If detonated, Szilard's doomsday device—a huge cobalt-clad H-bomb—would pollute the atmosphere with radioactivity and end all life on earth. The scientific creators of such apocalyptic weapons had transformed the laws of nature into instruments of mass destruction and for many people in the Cold War there was little to distinguish real scientists from that “fictional master of megadeath,” Stanley Kubrick’s Dr. Strangelove. Indeed, as PD Smith’s chilling account shows, the dream of the superweapon begins in popular culture. This is a story that cannot be told without the iconic films and fictions that portray our deadly fascination with superweapons, from H.G. Wells’ The War of the Worlds to Nevil Shute’s On the Beach and Kubrick’s Dr. Strangelove or: How I Learned to Stop Worrying and Love the Bomb.
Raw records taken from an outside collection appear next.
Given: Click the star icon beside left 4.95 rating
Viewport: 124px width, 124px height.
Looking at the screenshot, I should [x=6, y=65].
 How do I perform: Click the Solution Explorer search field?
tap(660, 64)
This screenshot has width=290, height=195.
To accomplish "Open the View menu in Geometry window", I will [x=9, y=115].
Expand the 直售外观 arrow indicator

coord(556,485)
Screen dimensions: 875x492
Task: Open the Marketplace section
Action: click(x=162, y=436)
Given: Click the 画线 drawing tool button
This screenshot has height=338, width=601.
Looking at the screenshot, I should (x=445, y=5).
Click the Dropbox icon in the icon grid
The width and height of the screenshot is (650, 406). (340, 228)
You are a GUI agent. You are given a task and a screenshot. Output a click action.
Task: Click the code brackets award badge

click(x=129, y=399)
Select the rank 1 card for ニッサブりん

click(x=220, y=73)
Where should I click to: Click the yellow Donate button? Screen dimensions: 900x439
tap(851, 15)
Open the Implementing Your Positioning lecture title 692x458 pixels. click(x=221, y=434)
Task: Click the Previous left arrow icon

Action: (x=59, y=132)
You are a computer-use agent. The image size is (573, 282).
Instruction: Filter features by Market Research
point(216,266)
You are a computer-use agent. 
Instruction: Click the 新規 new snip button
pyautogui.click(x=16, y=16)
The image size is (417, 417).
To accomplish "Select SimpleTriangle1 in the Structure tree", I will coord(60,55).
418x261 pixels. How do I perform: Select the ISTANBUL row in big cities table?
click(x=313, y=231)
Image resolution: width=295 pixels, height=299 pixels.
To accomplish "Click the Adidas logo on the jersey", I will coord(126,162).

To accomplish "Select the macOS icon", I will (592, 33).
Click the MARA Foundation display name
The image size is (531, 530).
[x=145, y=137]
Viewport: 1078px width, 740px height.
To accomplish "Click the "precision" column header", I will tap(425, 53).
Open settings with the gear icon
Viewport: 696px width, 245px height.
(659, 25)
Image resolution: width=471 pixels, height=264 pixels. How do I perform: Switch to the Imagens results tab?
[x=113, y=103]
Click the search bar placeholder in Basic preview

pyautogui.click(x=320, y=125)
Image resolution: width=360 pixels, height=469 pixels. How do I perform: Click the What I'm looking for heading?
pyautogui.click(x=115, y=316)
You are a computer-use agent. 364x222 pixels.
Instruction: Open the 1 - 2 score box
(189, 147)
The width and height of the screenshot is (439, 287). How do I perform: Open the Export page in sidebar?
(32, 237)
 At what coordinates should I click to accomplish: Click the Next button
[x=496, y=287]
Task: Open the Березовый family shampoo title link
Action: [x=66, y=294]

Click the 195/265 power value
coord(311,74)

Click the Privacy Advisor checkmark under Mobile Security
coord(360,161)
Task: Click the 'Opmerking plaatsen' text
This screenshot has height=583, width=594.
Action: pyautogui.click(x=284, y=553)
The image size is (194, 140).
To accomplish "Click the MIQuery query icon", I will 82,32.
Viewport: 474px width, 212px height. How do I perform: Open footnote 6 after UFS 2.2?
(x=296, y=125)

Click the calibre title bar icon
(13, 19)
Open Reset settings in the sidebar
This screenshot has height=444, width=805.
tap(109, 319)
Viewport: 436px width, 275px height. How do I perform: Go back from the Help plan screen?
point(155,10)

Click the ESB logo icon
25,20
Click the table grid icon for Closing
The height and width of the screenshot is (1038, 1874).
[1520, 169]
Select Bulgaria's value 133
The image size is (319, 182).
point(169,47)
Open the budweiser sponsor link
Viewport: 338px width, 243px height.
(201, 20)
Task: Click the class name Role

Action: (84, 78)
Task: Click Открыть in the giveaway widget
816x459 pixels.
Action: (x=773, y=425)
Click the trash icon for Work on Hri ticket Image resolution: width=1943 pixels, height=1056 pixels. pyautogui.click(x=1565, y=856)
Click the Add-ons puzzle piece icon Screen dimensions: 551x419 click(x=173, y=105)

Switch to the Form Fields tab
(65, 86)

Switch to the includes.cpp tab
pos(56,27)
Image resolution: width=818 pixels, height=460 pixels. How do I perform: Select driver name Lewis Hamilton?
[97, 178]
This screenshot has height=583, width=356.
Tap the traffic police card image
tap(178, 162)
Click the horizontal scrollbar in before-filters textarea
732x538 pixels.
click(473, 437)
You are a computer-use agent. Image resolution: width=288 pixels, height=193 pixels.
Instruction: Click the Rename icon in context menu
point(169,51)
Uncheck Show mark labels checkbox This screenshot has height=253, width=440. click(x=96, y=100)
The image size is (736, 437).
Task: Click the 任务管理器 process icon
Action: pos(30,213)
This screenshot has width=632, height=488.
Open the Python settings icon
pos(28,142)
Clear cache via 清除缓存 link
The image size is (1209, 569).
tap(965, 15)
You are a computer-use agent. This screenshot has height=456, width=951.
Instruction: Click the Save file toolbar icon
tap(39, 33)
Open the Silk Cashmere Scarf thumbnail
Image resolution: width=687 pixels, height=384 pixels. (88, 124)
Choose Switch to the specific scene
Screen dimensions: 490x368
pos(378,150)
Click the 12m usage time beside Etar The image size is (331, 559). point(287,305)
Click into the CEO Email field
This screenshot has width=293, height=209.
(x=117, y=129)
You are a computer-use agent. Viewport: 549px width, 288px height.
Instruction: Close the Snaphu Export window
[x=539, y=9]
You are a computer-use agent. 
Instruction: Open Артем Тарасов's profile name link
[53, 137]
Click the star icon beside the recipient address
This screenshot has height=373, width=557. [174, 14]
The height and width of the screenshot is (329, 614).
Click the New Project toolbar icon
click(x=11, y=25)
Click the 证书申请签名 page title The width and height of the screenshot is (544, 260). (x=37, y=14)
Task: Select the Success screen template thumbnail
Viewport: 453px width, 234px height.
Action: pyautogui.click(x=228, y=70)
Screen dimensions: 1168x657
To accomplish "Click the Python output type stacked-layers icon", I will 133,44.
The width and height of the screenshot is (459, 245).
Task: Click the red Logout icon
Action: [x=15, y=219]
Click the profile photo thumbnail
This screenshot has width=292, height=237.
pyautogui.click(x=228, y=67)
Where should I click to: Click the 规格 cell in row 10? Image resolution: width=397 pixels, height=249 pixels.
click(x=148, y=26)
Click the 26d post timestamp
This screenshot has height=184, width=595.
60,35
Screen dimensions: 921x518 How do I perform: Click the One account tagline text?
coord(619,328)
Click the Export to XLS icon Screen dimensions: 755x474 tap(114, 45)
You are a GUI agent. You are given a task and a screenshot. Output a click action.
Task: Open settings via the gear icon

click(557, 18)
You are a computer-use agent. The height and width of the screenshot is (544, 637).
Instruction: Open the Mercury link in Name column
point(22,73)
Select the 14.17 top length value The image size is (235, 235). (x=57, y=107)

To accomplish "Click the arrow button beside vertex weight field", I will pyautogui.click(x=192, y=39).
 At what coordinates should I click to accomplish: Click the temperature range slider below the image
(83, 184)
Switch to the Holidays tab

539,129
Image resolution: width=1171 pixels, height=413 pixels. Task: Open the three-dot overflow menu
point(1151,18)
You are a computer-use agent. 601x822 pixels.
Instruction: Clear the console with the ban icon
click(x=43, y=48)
Although scientists admitted it was possible to build the cobalt bomb, no superpower would admit to having created one. However, it remained a terrifying possibility, striking fear into the hearts of people around the world. The story of the cobalt bomb is an unwritten chapter of the Cold War, but now PD Smith reveals the personalities behind this feared technology and shows how the scientists responsible for the twentieth century’s most terrible weapons grew up in a culture dreaming of superweapons and Wellsian utopias. He argues that, in the end, the doomsday machine became the ultimate symbol of humanity’s deepest fears about the science of destruction.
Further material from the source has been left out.